Influencers in suits have replaced statesmen. Career diplomats have been replaced by online provocateurs.

You want to mitigate cascading risks across climate, tech, demographics, and war?

But today’s leadership class is too often illiterate in complexity.

They don’t understand systems, so they break them.

They don’t understand consequences, so they chase clicks. And because the bar is so low, they keep getting elected.

The result: a dangerous gap between our problems' complexity and our institutions' competence.

We are flying blind into turbulence, with the cockpit manned by reality TV contestants.

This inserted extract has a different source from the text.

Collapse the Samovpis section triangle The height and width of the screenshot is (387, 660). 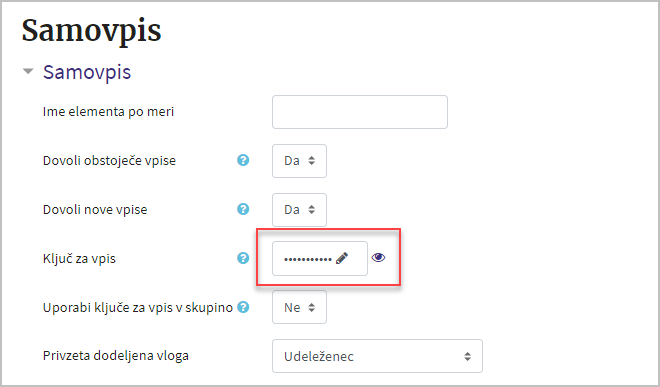pyautogui.click(x=28, y=72)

The Opportunity in the Wreckage

And yet, I’m not giving up. We should not give up.

I believe we can fight back — not just with facts, but with knowledge networks that reward clarity over clout.

Want to thrive in this world? Learn two things deeply. Learn five things decently. And sample a dozen others. Because the ability to connect dots — across disciplines, across cultures, across code and capital — is the real power skill of the 21st century.

We are entering a world where AI gives everyone answers. The winners will be those who ask better questions and interpret the answers wisely.

I gave up politics when I realized the system didn’t want people like me in it.

But I didn’t stop believing in ideas. I just found a new way to fight for them.

In these newsletters, I’ll use that same instinct — to question, reframe, and connect the dots — to make sense of the chaos.

My goal is to offer a clear, systems-level view of both micro and macro risks — the ones markets misread, institutions mishandle, and media often reduce to noise.

These are not isolated disruptions.

They’re signals of deeper, structural change.

Artificial intelligence, democratic decay, geopolitical crises, male dislocation, leadership erosion — none of these are random.

They’re converging forces reshaping humankind.

In this newsletter, I’ll analyze these signals, track their intersection, and unpack what they mean for decision-makers, investors, and citizens alike.

My focus will be on the last mile—that narrow but decisive space where global forces converge with local realities and where citizens' trajectories are not merely observed but determined.